Intermarriage is also almost universal. Unlike Northern Nigeria, where the severe Wahhabi interpretation of the faith has filtered down from North Africa, Sierra Leone’s deadly civil war from 1991 to 2001 had no religious affiliation.
But that’s no reason for complacency.
"It was timely and well appreciated by the religious communities in Sierra Leone because of the election and because of the little skirmishes of religious intolerance we have started experiencing." said Rev Doctor Usman Fornah, Secretary General of Sierra Leone’s IRC who convened the meeting especially to hear John speak.
In a small poverty-stricken nation with a sixty-to-thirty percent Muslim/Christian split - looking towards the twin pressures of Al Qaeda in the Magreb (AQIM) to the north, and Boko Haram to the east - the last thing the country needs are enforcers of Islamic purity.
But extremists are infiltrating Sierra Leone’s tight-knit communities, destroying Ahmadiyya mosques (widely persecuted elsewhere in the Islamic world as "heretic" but only recently in Sierra Leone), banning women from the mosques, and brain-washing youth.
Some leaders fear this is just the beginning.
"Things are happening. We are seeing signs. Women are not allowed into mosques. It will spill over. Young people can be easily captivated for just $20." said Reverend Christiana Sutton-Koroma, Women's Coordinator of the IRCSL.
With elections in March, Sierra Leoneans are on the lookout for anything that could spark the violence that devastated the country for ten years. During that period, young people with too little to do and resentful of the wealth of corrupt officials fell under the spell of Liberian militants from across the border. Fueled by bush drugs and an alien ideology, they marched on Freetown, destroying everything in their path.
Many people are fearful of a return to the conditions that incubated the mayhem that became infamous for amputations of children and the targeting of all those in any kind of authority.
They look warily at the civil war in big brother Nigeria where successive governments have failed completely to stem the insurgency.

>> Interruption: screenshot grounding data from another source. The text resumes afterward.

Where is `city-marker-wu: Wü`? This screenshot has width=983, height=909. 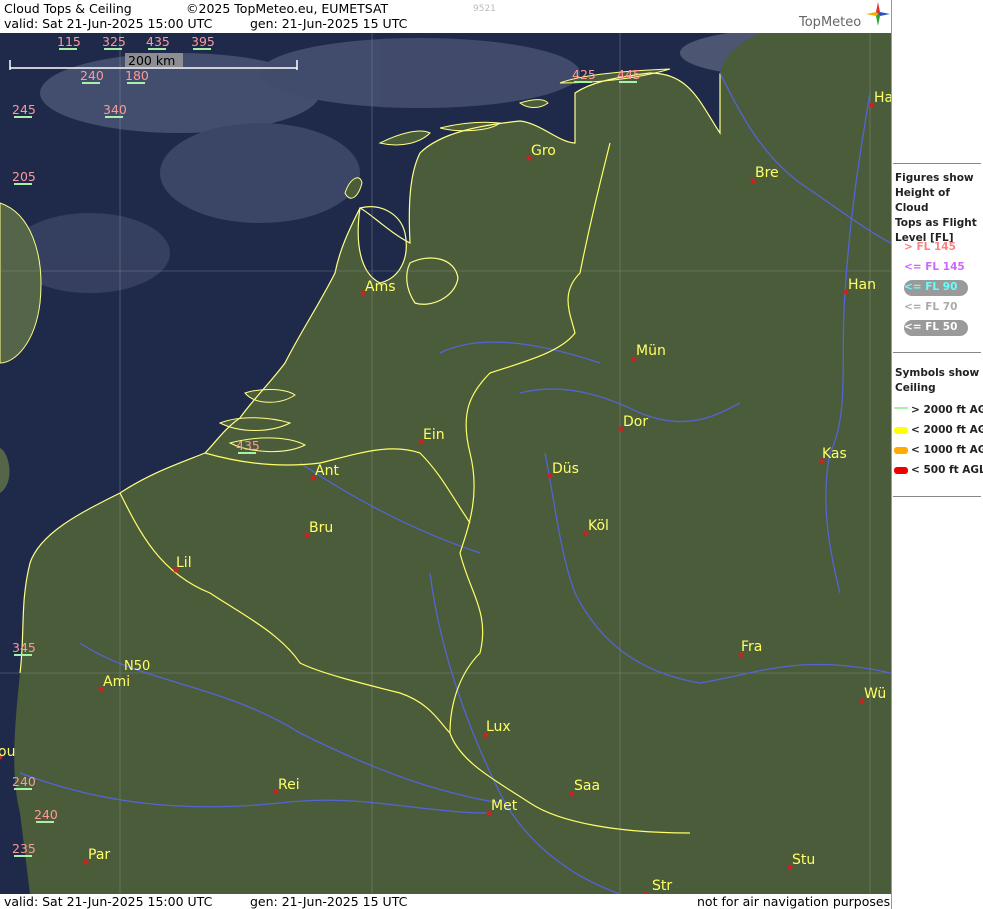 city-marker-wu: Wü is located at coordinates (872, 695).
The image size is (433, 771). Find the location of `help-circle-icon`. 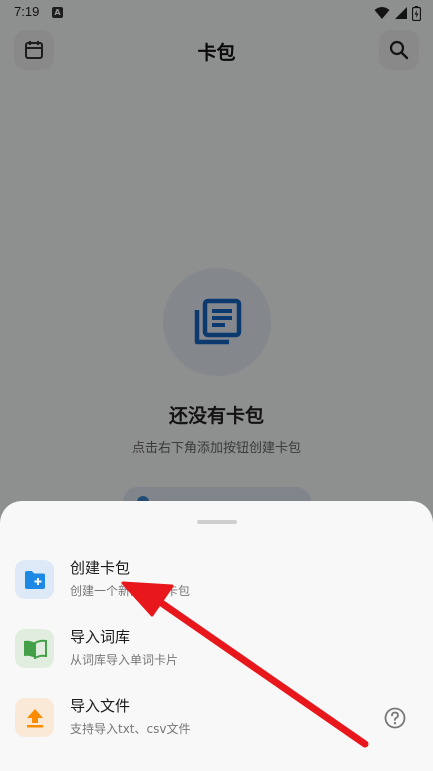

help-circle-icon is located at coordinates (395, 718).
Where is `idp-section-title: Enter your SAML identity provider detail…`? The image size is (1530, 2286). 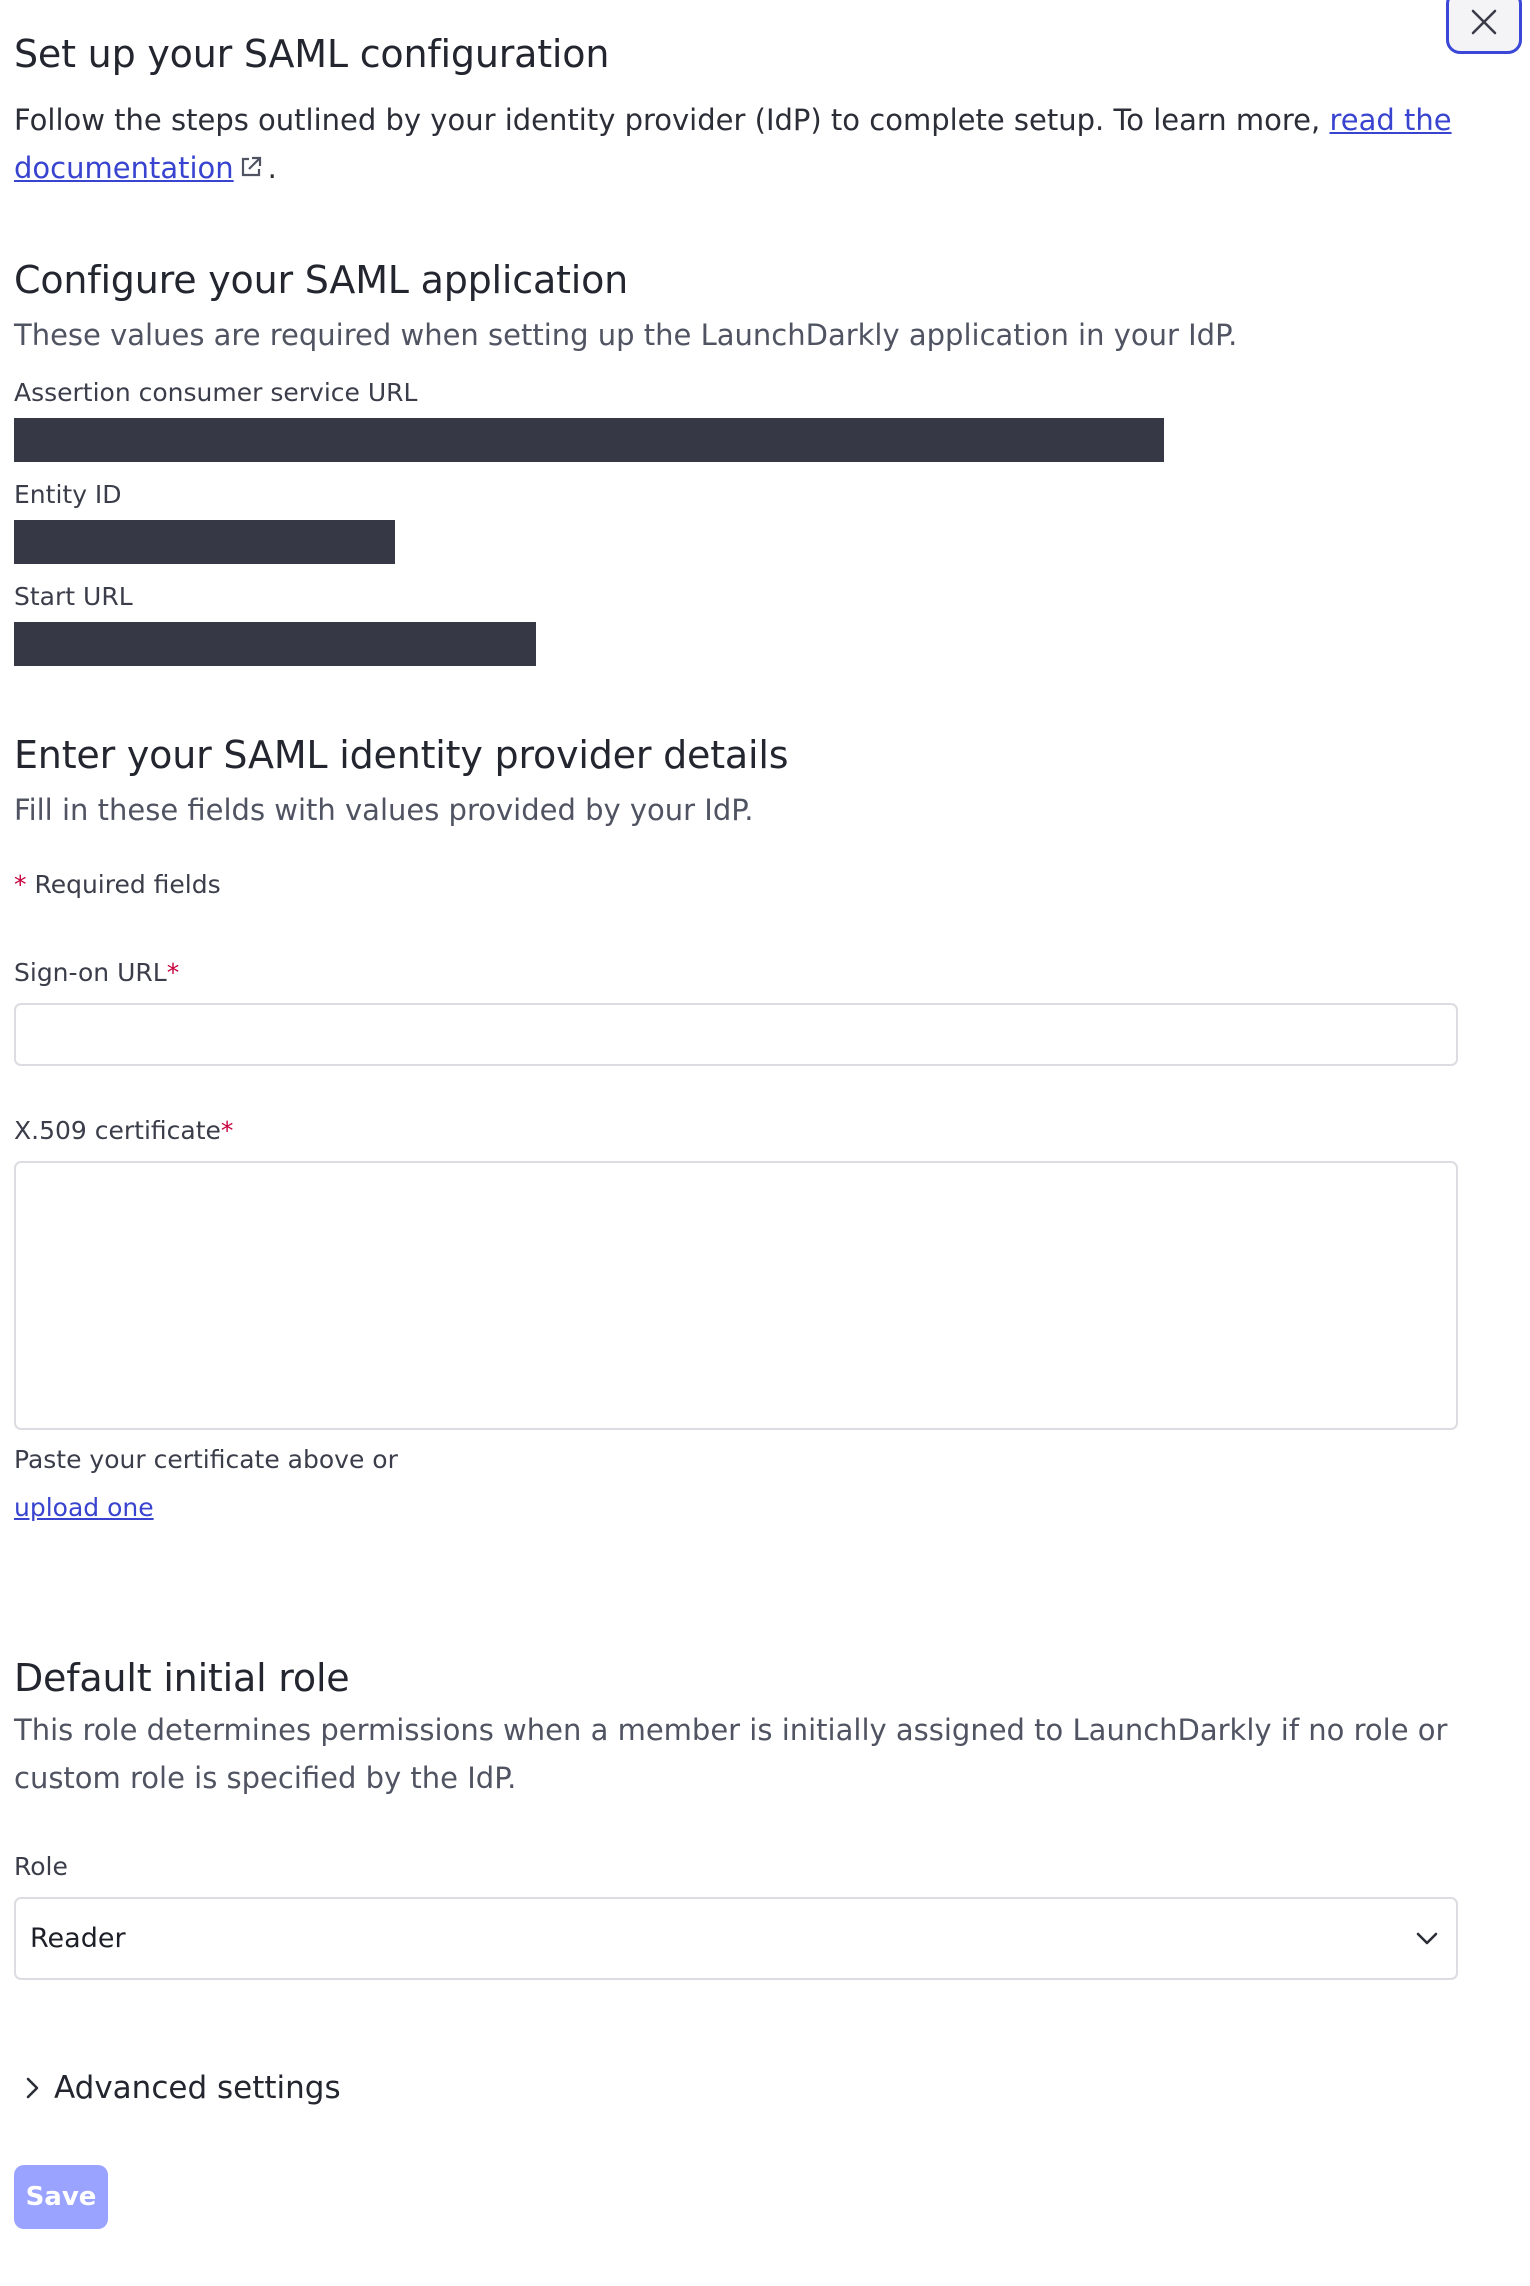
idp-section-title: Enter your SAML identity provider detail… is located at coordinates (402, 755).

Like the hydra, it has split into two with one faction led by Abu Al Barnawi, son of founder Mohammed Yusuf with links to AQIM; and the other led by Abubakar Shakau, wrongly alleged to have died, joining up with ISIS.
"Jos is now full of illegal weapons. The youth are not listening to their leaders. We no longer comment when we see dead bodies in the streets." Canon John told Sierra Leone’s leaders.
It got so bad that the young people have moved back to their traditional ways - including revenge attacks by former Christians and cannibalism of enemies to destroy their spirits.
John also notes the abductions of 15,000 women from across the region – far outweighing the 276 Chibok schoolgirls whose plight became briefly fashionable among Obama followers and celebrities in 2015.
Plans resulting from John’s visit include discussions at the regional level through the Economic Community of West African States (ECOWAS), the dissemination of more - and more current information possibly in partnership with the British Foreign and Commonwealth Office, and an improvement in intelligence.
"We cannot grow children in a war situation. We have lost control because we didn’t want to pay attention to the little issues in the beginning, and now we don’t know what to do," said Canon John.
To the room full of Muslim and Christian leaders, including the Sheikh of Freetown and Anglican Archdeacon of Christchurch, he added: "What you have here is beautiful!"
"If you up your game now, when the pressure comes, you will begin to teach the other African countries about where we need to go." he said.